Luis Rodriguez, the study's lead author, framed the implications carefully. The model offers a way to move beyond one-size-fits-all screening toward precision identification of individuals most likely to benefit from prevention programs. It could help clinicians and health systems focus their limited resources on people who would otherwise slip through the cracks—those who don't fit traditional risk profiles but are genuinely at high danger.
The next step is clinical testing. Researchers plan to deploy the model in real healthcare settings to see whether it actually changes behavior: whether patients identified as high-risk engage more readily with prevention programs, and whether that engagement translates into fewer cases of diabetes. That gap between what a model can predict and what it can prevent in practice remains the crucial unknown. But if the model proves effective in the real world, it could reshape how healthcare systems approach one of America's most costly and preventable chronic diseases.
Notable Quotes
The model has the potential to create an opportunity for clinicians and health systems to focus prevention efforts on the high-risk individuals often missed by traditional screening— Luis A. Rodriguez, PhD, MPH, RD, lead author
The Hearth Conversation Another angle on the story
Why does a ten-year prediction window matter so much? Couldn't doctors just screen people annually?
Because diabetes develops quietly. By the time someone has obvious symptoms, their pancreas has already been struggling for years. A ten-year window gives you time to actually change someone's trajectory—diet, exercise, weight loss—before the disease takes hold. Annual screening catches people too late.
The model uses neighborhood data about food access and walkability. That seems like it's saying poverty causes diabetes.
It's more subtle than that. The model is recognizing that risk isn't just biological. Where you live shapes what you eat and how much you move. The model accounts for that reality. It's not blaming anyone; it's being honest about the conditions people live in.
Eighty-two percent specificity sounds good, but that means one in five people flagged as high-risk won't actually develop diabetes.

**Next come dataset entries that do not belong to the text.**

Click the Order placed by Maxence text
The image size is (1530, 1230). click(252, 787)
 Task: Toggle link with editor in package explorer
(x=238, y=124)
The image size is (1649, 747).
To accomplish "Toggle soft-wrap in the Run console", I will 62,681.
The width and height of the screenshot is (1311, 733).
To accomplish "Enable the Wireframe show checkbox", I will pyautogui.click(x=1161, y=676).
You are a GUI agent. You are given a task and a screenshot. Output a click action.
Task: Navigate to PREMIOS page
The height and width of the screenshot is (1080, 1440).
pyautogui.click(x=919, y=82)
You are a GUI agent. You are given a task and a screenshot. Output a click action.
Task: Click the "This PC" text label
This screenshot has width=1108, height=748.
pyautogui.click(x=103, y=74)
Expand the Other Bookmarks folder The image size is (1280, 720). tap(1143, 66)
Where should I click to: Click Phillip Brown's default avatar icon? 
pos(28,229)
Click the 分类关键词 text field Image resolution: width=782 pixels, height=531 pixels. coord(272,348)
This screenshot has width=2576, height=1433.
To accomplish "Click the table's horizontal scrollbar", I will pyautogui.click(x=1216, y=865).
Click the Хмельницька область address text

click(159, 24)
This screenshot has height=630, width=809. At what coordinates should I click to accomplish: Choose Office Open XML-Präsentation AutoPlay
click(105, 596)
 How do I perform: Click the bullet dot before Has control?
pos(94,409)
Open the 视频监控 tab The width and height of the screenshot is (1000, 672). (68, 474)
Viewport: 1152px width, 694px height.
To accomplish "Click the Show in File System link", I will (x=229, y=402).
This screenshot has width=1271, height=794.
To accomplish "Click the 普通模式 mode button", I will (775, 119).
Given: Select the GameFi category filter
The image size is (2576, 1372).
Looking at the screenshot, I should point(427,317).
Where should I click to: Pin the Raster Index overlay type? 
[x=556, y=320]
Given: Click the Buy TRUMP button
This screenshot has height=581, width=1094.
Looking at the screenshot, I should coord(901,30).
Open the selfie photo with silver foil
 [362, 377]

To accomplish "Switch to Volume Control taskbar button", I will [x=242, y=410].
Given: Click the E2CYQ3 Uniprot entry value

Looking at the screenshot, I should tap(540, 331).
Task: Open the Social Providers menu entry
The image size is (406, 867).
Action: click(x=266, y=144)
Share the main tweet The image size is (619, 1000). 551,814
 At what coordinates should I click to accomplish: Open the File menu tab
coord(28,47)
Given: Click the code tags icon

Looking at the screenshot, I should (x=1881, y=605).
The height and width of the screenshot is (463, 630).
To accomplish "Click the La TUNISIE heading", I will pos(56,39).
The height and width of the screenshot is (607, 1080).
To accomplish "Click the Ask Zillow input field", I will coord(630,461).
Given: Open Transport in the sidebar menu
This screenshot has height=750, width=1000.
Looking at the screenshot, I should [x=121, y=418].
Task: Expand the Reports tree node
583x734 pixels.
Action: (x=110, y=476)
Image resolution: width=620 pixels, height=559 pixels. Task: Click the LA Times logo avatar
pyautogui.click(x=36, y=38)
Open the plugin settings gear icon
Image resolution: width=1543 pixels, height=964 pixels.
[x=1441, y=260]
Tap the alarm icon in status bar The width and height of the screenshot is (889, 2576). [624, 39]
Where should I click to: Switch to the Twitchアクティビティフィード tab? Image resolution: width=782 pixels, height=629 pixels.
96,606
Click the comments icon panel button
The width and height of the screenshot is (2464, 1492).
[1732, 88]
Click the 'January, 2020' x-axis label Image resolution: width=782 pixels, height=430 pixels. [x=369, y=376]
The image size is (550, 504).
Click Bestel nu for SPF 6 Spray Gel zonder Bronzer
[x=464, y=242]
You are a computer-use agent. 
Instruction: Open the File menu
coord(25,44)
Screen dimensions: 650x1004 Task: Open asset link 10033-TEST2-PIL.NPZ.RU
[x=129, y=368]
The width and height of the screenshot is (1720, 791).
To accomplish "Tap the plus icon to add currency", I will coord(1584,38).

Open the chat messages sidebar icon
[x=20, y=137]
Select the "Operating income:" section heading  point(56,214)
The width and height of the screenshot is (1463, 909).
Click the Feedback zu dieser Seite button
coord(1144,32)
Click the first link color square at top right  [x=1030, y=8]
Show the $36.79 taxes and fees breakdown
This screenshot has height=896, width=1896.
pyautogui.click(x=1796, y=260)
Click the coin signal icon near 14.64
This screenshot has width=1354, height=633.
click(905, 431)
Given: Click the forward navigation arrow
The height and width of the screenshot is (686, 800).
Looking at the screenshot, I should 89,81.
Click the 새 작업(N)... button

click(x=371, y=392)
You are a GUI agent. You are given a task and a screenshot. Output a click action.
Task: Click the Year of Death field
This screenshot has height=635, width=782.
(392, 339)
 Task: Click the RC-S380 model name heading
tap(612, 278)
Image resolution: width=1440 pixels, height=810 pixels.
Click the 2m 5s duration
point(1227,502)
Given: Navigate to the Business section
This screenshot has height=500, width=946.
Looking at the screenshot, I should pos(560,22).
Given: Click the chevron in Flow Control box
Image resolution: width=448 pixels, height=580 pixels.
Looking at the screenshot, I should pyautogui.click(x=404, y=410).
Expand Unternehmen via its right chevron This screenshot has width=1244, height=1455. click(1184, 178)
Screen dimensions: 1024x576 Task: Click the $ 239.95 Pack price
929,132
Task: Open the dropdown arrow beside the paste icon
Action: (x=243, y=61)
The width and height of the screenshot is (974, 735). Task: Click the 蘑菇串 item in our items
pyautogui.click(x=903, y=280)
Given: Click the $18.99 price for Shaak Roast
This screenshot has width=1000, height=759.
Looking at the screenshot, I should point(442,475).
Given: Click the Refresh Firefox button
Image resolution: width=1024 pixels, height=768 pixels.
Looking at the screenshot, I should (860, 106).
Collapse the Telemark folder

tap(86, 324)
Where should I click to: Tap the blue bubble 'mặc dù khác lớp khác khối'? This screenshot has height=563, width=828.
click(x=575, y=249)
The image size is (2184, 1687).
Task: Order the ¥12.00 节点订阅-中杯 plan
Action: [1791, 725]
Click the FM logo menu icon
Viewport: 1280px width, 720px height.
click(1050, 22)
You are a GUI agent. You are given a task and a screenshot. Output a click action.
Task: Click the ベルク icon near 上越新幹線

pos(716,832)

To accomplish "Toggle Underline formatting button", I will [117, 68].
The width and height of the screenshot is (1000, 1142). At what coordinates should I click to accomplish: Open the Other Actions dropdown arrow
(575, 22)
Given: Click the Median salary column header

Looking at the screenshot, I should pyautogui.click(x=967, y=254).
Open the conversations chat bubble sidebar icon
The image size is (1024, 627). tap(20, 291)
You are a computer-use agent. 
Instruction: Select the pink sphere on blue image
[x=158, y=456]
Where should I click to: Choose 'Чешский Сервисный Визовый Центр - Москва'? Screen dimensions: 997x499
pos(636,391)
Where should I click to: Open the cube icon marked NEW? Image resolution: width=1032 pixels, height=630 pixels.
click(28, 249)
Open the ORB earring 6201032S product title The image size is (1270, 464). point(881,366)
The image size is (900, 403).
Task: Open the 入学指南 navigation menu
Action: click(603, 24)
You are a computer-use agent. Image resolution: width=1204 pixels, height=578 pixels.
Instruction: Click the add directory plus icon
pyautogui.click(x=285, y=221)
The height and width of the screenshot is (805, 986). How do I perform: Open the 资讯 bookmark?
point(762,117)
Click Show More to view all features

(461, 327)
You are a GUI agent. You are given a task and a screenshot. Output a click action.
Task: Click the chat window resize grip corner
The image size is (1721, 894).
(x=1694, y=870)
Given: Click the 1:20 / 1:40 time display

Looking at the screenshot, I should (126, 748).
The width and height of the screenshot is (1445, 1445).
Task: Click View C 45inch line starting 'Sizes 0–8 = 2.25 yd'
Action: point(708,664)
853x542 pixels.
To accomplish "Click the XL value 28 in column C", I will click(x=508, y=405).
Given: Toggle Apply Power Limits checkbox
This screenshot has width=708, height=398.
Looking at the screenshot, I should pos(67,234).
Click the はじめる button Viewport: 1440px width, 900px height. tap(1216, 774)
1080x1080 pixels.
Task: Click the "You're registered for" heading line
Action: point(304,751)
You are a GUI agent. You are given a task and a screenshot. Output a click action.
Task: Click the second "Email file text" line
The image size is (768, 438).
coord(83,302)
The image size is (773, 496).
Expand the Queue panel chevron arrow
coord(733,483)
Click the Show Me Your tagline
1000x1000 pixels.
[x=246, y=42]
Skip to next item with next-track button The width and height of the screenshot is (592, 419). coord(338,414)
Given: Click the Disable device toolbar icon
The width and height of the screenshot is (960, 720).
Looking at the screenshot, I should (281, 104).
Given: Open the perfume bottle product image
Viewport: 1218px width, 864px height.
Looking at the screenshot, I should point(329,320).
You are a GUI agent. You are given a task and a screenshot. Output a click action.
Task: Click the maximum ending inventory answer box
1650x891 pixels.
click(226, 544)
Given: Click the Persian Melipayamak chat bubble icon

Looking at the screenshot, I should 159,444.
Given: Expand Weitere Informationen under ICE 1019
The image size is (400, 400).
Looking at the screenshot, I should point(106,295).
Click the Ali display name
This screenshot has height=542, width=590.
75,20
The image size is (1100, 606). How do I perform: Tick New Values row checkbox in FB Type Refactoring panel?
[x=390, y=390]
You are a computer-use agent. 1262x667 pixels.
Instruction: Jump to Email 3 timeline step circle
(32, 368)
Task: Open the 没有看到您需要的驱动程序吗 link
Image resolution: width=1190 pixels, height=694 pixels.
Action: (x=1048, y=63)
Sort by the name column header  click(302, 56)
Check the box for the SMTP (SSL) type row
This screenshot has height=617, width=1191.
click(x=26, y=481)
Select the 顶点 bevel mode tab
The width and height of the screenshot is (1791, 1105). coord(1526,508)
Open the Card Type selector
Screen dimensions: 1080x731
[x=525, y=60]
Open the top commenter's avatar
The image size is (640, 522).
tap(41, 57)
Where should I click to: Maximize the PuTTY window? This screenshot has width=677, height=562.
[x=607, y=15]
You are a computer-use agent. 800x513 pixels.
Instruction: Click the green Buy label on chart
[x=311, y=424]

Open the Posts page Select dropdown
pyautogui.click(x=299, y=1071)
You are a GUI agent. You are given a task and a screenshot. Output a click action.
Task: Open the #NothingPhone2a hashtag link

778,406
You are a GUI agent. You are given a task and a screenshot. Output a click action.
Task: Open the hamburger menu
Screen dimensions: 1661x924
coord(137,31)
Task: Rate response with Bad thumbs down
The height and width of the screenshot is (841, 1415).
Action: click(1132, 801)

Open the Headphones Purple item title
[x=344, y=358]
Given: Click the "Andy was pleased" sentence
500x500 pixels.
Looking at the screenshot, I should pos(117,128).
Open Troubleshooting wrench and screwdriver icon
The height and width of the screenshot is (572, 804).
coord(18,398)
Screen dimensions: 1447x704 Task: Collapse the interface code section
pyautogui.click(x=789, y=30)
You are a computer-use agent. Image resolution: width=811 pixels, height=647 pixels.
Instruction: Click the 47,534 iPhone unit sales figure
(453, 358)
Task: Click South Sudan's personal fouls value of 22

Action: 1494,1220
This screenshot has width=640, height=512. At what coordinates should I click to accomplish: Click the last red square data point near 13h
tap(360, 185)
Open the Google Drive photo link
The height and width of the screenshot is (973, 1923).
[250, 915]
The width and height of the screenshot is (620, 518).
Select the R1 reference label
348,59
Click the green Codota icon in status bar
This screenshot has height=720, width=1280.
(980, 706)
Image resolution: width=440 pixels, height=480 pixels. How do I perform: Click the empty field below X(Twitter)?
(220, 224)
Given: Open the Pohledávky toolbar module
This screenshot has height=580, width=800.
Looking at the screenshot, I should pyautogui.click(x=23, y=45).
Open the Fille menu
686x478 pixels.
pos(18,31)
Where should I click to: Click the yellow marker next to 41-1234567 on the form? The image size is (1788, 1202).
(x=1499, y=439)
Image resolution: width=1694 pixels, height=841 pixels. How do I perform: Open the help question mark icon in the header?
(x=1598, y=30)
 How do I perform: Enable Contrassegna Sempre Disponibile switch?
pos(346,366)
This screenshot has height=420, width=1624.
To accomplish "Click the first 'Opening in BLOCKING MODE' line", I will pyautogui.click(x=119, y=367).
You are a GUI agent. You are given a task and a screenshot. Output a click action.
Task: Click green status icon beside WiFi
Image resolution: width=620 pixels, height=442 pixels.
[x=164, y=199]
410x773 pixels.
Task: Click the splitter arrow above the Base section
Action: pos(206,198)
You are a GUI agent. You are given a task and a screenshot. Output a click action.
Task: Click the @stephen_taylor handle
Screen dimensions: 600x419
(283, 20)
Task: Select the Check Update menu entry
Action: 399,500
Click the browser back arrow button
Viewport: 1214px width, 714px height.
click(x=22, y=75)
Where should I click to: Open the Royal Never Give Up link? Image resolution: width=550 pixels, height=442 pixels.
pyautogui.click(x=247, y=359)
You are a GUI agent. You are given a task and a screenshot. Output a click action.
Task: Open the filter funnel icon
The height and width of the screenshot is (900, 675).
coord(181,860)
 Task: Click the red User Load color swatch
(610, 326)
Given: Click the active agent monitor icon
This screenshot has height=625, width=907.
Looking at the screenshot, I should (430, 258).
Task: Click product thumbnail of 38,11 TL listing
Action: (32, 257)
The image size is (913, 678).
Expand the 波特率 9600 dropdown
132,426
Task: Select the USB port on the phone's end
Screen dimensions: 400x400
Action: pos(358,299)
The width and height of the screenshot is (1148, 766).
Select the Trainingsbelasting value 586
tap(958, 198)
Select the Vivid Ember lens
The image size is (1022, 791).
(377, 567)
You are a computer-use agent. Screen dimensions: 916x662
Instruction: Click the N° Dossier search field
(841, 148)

Aren't you scaring people unnecessarily?
That's a real tension. But consider the alternative: missing the 74 percent who will develop it. And for someone flagged as high-risk, the recommendation isn't medication—it's lifestyle change that's beneficial regardless. The false alarms aren't harmless, but they're not catastrophic either.
Why does this need to be tested in clinical settings? You already know it predicts accurately.
Because prediction and prevention are different things. A model can be mathematically perfect and still fail in the real world. People might ignore the warning. Doctors might not know how to act on it. Prevention programs might be full. The model is only useful if it actually changes what happens to patients.
Three million patients is a lot, but they're all from one health system in California. Does this work everywhere?
That's the honest limitation. Kaiser Permanente Northern California is relatively affluent and well-integrated. Whether the model works in rural areas, in different racial and ethnic populations, in fragmented healthcare systems—that's unknown. The next phase will tell us.